If the President is authorised by the Constitution to call out the military for election purposes, then, a conflict would have arisen between the provisions of the Constitution authorising him to do so and the provisions conferring on the people the right to exercise the franchise in a free, fair and credible election conducted by an independent, neutral and impartial electoral body as an electoral umpire – see sections 14(1) & (2) (c), 39, 40, 65, 71, 76, 77, 78, 132, 133, 134, 153, Third Schedule, Part 1, E. The provisions in the above-mentioned sections of the Constitution are the basis and foundation of the entire governmental system of the country; they transcend and take precedence over the provisions of section 217 relating to the power of the President with respect to the operational use of the armed forces. It follows therefore that the election is still invalidated by the intimidating presence of armed uniformed military men, even if the President has the power under the Constitution to call them out.

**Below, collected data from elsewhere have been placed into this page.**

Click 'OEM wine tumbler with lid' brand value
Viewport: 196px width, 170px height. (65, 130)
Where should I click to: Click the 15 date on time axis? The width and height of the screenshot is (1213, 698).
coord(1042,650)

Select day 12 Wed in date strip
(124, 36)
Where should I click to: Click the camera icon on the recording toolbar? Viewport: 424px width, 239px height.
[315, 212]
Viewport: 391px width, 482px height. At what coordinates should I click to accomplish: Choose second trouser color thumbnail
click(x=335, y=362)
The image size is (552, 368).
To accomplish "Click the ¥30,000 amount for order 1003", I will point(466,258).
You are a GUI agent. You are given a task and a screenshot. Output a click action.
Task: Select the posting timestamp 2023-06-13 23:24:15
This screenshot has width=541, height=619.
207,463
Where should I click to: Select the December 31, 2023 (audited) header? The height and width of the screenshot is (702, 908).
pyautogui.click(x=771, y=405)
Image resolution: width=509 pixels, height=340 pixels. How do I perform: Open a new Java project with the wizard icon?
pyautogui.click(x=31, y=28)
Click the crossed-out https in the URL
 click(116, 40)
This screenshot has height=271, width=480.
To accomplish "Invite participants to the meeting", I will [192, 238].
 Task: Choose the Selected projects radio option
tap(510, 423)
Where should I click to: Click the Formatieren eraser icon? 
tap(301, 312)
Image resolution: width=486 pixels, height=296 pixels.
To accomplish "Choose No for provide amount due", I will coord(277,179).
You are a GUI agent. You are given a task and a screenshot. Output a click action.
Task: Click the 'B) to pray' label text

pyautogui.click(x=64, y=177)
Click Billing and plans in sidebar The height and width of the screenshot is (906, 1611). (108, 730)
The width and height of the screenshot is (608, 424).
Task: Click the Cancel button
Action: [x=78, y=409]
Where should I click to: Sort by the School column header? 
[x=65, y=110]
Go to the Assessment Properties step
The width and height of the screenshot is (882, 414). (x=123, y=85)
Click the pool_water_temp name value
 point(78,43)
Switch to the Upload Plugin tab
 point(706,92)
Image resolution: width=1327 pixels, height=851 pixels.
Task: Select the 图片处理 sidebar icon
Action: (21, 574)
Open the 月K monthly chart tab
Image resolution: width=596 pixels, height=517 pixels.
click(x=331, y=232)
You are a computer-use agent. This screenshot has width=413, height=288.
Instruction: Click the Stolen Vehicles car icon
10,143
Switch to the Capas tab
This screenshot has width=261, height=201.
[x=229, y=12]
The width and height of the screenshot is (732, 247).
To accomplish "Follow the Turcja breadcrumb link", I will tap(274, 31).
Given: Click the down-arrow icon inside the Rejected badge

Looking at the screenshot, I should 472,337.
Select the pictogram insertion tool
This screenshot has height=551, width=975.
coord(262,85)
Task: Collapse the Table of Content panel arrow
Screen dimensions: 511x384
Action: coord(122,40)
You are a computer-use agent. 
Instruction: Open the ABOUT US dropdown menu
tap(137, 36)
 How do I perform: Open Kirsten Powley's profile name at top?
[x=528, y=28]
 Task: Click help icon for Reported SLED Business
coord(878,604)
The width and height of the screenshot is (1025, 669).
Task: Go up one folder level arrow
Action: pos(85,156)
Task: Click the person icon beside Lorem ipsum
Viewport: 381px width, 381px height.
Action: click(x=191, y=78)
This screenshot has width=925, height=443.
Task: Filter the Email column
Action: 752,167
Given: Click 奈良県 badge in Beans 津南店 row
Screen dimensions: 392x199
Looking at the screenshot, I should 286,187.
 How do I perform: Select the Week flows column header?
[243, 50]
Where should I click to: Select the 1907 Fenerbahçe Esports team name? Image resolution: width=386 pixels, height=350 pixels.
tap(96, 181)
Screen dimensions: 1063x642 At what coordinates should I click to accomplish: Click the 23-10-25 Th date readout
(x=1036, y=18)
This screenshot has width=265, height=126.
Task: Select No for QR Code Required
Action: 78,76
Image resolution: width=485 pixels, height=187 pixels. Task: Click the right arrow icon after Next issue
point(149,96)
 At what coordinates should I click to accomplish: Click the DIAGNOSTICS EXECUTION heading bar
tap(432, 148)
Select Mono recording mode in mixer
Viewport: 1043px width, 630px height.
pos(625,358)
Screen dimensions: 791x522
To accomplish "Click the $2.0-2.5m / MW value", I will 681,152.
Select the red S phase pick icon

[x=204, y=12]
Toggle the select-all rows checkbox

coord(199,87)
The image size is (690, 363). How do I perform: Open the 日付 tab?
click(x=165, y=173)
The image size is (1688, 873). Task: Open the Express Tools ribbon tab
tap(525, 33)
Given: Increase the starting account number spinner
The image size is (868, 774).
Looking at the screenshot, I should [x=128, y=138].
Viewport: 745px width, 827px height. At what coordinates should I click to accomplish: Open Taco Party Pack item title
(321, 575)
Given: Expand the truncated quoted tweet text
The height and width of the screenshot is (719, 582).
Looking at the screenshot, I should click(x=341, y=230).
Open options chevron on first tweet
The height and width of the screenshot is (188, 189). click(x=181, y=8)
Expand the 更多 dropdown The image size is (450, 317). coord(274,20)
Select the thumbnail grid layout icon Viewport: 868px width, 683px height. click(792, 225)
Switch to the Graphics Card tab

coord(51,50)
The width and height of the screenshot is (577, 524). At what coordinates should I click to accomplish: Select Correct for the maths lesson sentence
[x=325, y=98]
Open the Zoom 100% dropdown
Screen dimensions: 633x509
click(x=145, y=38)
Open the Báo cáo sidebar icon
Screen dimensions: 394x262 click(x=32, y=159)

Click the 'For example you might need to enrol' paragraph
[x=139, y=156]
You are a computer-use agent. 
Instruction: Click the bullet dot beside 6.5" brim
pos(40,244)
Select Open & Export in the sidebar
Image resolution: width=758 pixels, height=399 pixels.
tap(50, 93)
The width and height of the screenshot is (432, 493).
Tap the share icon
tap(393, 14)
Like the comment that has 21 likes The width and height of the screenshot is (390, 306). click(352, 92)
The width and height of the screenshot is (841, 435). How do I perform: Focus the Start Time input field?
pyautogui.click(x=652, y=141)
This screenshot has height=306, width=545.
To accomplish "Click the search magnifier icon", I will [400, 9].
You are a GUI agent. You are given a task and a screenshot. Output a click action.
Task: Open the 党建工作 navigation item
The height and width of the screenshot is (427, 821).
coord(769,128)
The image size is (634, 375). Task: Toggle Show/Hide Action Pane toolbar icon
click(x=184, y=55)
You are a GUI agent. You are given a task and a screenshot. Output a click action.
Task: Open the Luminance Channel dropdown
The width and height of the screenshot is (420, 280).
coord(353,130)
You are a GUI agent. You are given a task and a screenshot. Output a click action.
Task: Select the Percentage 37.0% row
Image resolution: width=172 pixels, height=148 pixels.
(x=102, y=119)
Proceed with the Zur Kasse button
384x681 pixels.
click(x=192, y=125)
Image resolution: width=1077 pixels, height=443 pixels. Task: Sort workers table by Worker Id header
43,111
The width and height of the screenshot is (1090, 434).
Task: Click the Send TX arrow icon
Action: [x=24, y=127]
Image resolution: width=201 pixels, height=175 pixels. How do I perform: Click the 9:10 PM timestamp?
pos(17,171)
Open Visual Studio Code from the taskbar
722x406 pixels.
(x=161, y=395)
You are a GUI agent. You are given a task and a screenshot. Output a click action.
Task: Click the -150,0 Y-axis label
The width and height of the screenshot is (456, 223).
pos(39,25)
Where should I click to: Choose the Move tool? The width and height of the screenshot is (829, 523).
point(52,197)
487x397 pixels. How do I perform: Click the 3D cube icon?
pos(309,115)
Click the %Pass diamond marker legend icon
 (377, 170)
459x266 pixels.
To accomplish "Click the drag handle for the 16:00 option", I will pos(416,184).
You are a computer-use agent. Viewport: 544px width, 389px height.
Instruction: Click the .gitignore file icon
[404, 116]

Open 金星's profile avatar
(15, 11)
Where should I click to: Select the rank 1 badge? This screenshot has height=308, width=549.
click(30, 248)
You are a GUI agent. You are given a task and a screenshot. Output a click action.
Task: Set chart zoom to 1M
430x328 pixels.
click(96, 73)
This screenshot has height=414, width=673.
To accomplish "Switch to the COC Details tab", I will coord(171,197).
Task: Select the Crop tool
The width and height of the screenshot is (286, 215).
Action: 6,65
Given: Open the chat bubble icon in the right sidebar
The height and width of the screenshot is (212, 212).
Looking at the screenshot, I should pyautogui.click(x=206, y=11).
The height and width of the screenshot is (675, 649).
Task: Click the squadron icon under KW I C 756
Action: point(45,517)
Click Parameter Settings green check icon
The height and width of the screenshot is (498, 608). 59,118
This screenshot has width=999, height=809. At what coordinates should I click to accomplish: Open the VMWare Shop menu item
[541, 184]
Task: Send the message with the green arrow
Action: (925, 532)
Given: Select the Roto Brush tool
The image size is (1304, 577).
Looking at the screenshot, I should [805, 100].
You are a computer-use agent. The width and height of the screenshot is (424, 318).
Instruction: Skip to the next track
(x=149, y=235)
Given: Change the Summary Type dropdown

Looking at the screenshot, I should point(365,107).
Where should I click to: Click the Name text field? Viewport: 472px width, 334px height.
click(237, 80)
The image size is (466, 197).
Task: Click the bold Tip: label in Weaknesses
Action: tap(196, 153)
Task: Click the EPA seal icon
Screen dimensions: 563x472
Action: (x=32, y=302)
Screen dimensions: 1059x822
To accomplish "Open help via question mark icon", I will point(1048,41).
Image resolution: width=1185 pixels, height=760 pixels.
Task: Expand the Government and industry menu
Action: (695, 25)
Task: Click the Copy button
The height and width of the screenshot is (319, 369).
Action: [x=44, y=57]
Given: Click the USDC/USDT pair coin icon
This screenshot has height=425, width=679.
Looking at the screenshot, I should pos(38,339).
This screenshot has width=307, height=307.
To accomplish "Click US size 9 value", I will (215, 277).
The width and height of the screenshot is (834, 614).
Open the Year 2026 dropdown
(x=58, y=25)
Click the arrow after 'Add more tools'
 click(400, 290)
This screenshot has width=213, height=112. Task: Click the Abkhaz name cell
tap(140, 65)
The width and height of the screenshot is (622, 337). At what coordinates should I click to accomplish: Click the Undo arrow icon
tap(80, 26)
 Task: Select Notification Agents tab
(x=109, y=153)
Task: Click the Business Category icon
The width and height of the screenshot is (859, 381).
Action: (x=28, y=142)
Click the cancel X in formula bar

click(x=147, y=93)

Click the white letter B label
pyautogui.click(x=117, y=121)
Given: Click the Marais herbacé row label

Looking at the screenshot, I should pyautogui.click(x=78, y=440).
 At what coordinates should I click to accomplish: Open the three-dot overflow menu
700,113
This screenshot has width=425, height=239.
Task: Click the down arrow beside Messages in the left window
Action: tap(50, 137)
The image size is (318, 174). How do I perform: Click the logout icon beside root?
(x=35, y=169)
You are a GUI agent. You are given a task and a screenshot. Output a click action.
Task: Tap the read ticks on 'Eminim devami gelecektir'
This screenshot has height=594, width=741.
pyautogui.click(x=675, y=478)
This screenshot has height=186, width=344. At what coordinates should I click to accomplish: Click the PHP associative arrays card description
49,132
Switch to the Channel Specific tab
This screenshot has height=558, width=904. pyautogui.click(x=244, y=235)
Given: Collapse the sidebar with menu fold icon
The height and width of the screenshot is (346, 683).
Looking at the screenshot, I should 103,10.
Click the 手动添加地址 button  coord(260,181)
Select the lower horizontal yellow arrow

The decision of the Court of Appeal in All Progressive Congress v. Peoples Democratic Party, supra, went on appeal to the Supreme Court,  15 NWLR (Part 1481) p. 1, see especially page 62. The apex Court declined to make a pronouncement on the petitioner’s contention that the deployment of soldiers to perform election duties was unconstitutional, on the rather technical ground that “the issue of deployment of soldiers and whether or not such deployment is lawful and, if unlawful, whether it nullified the election, was not a matter properly before the tribunal or court below as the person who made the deployment was not named” at p. 63. Furthermore, that the Chief of Defence Staff who was named as 4th respondent was not, under the relevant provisions of the Electoral Act 2010, among the class of persons designated as parties in an election petition and since no relief was claimed against him, his joinder as a party was improper. As the petitioner’s contention was not raised as an issue, the pronouncement on it by the Court of Appeal, which was relied on by the petitioner, is only an obiter, not the ratio of the decision.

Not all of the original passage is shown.